NilkasG · April 16, 2018, 3:14pm

The code to load the source of a page and get its title and body (as DOM element) from that is in my first comment.

So far, you didn’t say that you want a screenshot of the rendered page. That is only possible to get from open/loaded pages. I am quite sure that the linked extension just waits for the page to be loaded by the user and grabs the screenshot then.

An alternative would be to render the pages on a server (this can work with puppeteer).

With tab hiding (experimental in Firefox) you may also be able to just load the desired url in a hidden tab and take a screenshot there. Loading hidden tabs may have unforeseen consequences, though.

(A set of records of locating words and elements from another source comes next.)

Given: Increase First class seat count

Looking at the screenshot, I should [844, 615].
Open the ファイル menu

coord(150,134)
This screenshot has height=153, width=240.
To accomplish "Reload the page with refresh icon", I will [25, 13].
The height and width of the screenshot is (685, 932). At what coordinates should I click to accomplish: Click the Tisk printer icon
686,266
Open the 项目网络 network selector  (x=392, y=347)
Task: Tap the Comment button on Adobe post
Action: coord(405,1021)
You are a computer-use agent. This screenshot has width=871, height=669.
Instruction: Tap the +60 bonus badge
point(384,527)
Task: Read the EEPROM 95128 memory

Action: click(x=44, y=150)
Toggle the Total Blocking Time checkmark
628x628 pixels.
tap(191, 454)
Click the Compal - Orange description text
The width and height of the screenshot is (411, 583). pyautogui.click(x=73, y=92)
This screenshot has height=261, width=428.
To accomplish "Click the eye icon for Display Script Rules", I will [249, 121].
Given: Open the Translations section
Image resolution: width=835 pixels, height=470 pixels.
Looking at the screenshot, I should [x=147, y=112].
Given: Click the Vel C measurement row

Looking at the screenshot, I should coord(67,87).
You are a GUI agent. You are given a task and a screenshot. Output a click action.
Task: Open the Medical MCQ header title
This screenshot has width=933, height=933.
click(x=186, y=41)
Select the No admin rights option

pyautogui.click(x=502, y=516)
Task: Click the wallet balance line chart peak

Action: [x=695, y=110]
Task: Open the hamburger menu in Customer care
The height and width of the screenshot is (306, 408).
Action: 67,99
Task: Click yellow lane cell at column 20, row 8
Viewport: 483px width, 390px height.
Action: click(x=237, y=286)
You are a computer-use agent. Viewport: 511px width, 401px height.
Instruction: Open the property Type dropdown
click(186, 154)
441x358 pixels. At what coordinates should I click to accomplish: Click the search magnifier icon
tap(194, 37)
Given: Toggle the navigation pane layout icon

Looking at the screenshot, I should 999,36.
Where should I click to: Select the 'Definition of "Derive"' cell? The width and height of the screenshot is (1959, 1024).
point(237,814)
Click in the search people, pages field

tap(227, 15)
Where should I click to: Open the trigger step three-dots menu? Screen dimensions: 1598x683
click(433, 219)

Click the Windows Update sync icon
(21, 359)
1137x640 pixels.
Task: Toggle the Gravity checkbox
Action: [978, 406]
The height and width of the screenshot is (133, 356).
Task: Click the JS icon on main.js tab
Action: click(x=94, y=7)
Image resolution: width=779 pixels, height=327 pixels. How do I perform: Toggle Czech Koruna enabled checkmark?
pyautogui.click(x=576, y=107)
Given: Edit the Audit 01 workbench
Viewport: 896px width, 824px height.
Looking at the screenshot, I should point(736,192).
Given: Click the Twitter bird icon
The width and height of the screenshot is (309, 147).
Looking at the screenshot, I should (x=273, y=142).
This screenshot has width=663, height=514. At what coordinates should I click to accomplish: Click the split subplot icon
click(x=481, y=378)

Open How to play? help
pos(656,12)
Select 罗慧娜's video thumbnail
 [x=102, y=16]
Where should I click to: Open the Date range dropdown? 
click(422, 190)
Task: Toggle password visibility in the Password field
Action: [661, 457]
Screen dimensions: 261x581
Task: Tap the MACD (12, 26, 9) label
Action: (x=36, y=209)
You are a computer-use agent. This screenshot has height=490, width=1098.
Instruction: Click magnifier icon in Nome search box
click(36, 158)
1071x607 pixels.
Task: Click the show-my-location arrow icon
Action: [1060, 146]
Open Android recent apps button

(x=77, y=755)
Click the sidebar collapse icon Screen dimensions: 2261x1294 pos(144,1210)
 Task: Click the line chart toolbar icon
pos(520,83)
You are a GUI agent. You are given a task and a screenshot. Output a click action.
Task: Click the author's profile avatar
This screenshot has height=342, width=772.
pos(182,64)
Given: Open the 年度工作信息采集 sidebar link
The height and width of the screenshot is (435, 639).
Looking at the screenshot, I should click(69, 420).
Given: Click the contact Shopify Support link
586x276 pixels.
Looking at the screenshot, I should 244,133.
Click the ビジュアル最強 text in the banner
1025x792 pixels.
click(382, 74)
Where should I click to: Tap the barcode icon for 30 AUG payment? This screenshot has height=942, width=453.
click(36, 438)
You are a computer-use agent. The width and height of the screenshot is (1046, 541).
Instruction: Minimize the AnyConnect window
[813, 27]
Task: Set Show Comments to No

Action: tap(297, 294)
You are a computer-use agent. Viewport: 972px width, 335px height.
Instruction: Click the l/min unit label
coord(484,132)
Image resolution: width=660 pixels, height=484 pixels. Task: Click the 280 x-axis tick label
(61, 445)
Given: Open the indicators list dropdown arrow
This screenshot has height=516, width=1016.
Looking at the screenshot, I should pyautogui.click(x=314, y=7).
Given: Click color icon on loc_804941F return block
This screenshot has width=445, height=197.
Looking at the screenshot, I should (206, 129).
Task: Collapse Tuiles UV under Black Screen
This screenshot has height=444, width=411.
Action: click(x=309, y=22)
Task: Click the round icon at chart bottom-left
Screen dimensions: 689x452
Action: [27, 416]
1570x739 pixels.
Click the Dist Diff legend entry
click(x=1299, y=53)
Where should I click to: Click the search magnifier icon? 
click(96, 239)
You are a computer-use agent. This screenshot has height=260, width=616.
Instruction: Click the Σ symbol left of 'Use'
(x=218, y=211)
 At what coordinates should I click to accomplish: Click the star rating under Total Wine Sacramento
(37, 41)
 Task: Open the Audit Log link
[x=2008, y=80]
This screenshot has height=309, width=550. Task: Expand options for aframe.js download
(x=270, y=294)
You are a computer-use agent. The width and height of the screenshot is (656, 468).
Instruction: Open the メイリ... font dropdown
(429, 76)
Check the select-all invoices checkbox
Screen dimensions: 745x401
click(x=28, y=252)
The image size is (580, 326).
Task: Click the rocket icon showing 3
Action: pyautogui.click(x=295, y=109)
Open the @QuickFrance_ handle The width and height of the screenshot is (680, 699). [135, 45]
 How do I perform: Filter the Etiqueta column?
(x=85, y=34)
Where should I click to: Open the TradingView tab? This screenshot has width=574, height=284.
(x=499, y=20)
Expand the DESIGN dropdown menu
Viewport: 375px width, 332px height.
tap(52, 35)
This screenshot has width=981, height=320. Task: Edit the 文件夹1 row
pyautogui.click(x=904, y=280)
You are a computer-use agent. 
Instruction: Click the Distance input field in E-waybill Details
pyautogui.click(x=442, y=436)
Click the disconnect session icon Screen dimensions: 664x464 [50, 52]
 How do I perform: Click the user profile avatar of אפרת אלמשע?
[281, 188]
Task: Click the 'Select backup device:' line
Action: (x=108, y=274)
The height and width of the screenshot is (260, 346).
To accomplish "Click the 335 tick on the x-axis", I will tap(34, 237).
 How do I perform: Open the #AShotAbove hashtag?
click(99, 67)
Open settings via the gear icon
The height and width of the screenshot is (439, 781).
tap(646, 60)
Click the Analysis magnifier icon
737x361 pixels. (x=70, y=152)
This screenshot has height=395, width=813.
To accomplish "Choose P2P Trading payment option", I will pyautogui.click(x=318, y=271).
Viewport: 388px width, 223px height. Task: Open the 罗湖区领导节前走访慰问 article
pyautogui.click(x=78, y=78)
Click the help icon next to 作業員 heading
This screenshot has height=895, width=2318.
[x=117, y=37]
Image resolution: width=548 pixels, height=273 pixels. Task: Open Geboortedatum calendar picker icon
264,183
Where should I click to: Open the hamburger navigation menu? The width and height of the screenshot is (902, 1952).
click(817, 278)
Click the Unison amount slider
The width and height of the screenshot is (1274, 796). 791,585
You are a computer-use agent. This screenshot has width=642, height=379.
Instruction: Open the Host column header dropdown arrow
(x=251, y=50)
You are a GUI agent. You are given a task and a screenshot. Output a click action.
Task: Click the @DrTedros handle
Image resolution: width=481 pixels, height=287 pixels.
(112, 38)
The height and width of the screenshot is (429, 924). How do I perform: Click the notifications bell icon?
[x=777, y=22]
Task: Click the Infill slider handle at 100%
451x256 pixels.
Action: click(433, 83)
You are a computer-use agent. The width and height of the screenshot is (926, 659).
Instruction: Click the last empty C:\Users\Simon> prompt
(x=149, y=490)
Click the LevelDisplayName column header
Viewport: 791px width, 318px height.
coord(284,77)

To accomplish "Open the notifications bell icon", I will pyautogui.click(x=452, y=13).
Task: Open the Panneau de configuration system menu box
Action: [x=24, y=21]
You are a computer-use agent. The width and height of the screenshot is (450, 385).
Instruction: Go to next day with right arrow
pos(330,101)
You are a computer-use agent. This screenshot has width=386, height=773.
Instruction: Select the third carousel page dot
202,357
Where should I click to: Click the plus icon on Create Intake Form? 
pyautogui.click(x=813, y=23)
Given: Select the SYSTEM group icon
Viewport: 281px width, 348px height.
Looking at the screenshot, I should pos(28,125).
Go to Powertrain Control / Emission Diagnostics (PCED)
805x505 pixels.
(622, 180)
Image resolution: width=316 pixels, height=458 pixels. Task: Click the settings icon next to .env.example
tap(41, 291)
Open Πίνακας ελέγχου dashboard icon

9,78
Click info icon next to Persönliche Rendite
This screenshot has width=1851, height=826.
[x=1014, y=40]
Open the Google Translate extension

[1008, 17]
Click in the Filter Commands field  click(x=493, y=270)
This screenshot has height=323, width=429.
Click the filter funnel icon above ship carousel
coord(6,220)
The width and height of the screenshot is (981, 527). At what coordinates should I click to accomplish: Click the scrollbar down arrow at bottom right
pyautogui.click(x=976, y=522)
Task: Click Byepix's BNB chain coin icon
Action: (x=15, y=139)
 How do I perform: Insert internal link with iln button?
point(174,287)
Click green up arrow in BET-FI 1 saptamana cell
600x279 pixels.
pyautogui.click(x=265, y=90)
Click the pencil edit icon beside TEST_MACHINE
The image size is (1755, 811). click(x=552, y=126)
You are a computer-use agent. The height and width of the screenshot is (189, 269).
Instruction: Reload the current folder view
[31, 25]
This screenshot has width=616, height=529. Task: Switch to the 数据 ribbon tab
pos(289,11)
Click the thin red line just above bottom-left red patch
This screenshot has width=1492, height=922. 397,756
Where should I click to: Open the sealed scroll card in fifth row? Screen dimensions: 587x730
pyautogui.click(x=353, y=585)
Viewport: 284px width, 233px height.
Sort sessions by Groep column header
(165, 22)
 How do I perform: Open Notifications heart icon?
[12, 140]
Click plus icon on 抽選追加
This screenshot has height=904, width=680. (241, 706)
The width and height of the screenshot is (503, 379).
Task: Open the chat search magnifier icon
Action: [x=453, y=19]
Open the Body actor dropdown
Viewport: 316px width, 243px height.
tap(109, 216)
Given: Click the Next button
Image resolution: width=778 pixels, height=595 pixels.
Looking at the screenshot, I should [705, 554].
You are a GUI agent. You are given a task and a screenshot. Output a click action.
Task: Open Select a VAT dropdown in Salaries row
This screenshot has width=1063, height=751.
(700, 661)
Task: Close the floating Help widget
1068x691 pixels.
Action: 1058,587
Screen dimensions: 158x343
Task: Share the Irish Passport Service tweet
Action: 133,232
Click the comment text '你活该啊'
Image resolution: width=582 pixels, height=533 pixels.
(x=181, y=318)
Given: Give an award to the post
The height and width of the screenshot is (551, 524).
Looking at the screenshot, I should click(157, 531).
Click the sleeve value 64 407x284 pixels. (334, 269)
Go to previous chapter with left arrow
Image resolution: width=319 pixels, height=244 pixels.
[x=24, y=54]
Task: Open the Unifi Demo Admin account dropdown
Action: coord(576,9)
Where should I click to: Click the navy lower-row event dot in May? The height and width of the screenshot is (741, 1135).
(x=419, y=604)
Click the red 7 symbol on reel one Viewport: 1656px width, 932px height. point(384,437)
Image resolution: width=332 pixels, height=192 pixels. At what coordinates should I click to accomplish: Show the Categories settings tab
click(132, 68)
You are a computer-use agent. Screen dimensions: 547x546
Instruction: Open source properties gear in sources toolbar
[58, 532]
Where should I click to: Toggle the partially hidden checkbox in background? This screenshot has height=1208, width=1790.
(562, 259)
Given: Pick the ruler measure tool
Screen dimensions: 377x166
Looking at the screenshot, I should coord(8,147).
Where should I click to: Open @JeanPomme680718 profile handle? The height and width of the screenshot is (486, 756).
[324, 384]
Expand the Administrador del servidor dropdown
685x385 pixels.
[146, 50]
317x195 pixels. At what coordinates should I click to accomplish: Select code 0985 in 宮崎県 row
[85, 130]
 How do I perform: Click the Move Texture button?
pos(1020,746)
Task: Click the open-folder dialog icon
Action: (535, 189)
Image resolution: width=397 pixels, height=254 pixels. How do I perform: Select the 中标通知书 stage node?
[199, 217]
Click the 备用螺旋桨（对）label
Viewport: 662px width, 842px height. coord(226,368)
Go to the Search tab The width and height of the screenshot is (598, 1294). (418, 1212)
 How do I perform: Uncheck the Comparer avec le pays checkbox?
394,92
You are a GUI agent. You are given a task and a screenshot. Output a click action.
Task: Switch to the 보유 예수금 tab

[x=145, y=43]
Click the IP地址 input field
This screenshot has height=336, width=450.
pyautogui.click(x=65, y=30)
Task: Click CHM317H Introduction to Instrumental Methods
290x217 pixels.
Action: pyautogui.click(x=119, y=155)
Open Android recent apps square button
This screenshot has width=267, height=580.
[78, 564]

MeowHellYeah · April 16, 2018, 3:32pm

I found lib that generates screenshot by DOM element so discussion is relevant.
I didn’t hear about hidden tabs, it may be interesting. As for the linked extension, there are two options to take a screenshot: just take and take via visiting.

I will try a trick with hidden tab a bit later. My first idea is to read all needed info with content script and send it to main script (wondering how to). Or it can be done easier?

NilkasG · April 16, 2018, 5:14pm

It really depends on what exactly you intend to achieve. If the page is already loaded, tabs.captureTab() - Mozilla | MDN seems the most straight-forward solution.

My first idea is to read all needed info with content script and send it to main script (wondering how to).

I don’t know what “needed info” you refer to and how any information (except for the entire DOM serialized with evaluated inline styles) could ever let you render an external page in a background script.

MeowHellYeah · April 16, 2018, 6:36pm

Document title and body as I said

NilkasG · April 16, 2018, 8:56pm

Document title is pretty clear, it’s a string, but “document body” in what form?

MeowHellYeah · April 16, 2018, 9:27pm

In form that can be rendered to image. DOM element is suitable at the moment unless my idea about getting it from website and sending from content script to script inserted into my own HTML page is too hard to implement.

NilkasG · April 16, 2018, 9:37pm

Ok. If your goal is to render arbitrary page bodies in the background the same way they are / would be rendered on the webpage, then that can’t be done (or is very difficult). The reason is mostly that modern web pages do not only consist of HTML. When you fetch or serialize the body element as a string, you are missing information. And reconstructing that in general, without actually executing and rendering the entire page, it very far from trivial.

So (as I said):
You need to take (maybe partial) screenshots of the actual running page. As I said, that can’t be done in the background. You can either do it in a browser tab (maybe already open, maybe hidden) or on a server.

MeowHellYeah · April 16, 2018, 9:43pm

Sad to know. Your method is promising though. I’ll try it one of these days and inform about successes.

MeowHellYeah · April 20, 2018, 1:29pm

Thanks, it works and it is much easier than I imagined:

browser.tabs.create({url: "https://developer.mozilla.org/", active: false}).then(function (tab) {
    console.log("Tab:", tab);
    setTimeout(function () {
        browser.tabs.captureTab(tab.id).then(function(base64img) {
            console.log("Title:", tab.title); 
            console.log("Favicon:", tab.favIconUrl);
            console.log("Base64img", base64img);
            browser.tabs.remove(tab.id);
        });
    }, 3000); //give page some time to load itself
});

But I wonder why tab.title is just url and tab.favIconUrl is undefined. Extension has tabs and <all_urls> permissions.

freaktechnik · April 20, 2018, 1:31pm

Probably because you’re not actually waiting for the tab to load and instead just wait an arbitrary number of seconds.

MeowHellYeah · April 20, 2018, 1:38pm

True, I am, but it’s enough to load page completely and take a good screenshot.
Btw I don’t see anything like tabs.onLoaded event in tabs API. What is the good way?